Problem statement —
Copy the items below without changes, from the line containing "sustainable [668, 518]" through the final line, both included.

Data records —
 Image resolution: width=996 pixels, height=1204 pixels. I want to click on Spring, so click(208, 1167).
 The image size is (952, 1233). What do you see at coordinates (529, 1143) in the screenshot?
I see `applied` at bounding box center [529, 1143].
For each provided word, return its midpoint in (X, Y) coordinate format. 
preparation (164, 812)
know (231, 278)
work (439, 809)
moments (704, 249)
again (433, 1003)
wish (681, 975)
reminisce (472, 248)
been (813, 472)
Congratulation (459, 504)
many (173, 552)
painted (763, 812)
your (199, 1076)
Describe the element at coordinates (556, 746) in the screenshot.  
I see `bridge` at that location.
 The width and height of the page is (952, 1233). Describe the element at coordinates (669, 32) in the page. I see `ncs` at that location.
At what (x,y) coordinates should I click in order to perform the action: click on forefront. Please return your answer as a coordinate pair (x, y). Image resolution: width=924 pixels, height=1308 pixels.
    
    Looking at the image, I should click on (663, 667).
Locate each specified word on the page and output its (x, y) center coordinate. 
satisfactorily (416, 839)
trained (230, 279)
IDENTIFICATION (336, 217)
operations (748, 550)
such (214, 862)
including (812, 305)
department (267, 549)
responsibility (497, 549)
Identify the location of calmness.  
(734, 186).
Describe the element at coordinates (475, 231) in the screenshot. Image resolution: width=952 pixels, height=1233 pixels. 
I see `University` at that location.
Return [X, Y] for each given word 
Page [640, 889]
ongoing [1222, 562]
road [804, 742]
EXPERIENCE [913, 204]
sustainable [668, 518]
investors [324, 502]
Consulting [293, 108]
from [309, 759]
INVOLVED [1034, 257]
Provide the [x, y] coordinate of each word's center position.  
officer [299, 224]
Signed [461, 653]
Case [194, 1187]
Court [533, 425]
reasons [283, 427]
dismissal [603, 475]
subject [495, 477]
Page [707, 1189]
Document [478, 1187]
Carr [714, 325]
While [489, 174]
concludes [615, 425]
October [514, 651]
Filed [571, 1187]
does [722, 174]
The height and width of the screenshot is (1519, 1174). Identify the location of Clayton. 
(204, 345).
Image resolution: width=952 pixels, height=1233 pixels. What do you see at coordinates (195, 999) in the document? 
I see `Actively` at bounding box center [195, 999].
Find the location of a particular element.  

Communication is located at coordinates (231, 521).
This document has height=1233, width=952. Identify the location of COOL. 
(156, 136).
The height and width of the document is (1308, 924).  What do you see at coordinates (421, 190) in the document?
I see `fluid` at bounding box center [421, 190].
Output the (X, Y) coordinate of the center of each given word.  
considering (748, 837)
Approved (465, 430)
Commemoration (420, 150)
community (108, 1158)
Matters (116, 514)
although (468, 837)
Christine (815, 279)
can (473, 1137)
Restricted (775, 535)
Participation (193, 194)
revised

Output of the task —
sustainable [668, 518]
investors [324, 502]
Consulting [293, 108]
from [309, 759]
INVOLVED [1034, 257]
Provide the [x, y] coordinate of each word's center position.  
officer [299, 224]
Signed [461, 653]
Case [194, 1187]
Court [533, 425]
reasons [283, 427]
dismissal [603, 475]
subject [495, 477]
Page [707, 1189]
Document [478, 1187]
Carr [714, 325]
While [489, 174]
concludes [615, 425]
October [514, 651]
Filed [571, 1187]
does [722, 174]
The height and width of the screenshot is (1519, 1174). Identify the location of Clayton. 
(204, 345).
Image resolution: width=952 pixels, height=1233 pixels. What do you see at coordinates (195, 999) in the document? 
I see `Actively` at bounding box center [195, 999].
Find the location of a particular element.  

Communication is located at coordinates (231, 521).
This document has height=1233, width=952. Identify the location of COOL. 
(156, 136).
The height and width of the document is (1308, 924).  What do you see at coordinates (421, 190) in the document?
I see `fluid` at bounding box center [421, 190].
Output the (X, Y) coordinate of the center of each given word.  
considering (748, 837)
Approved (465, 430)
Commemoration (420, 150)
community (108, 1158)
Matters (116, 514)
although (468, 837)
Christine (815, 279)
can (473, 1137)
Restricted (775, 535)
Participation (193, 194)
revised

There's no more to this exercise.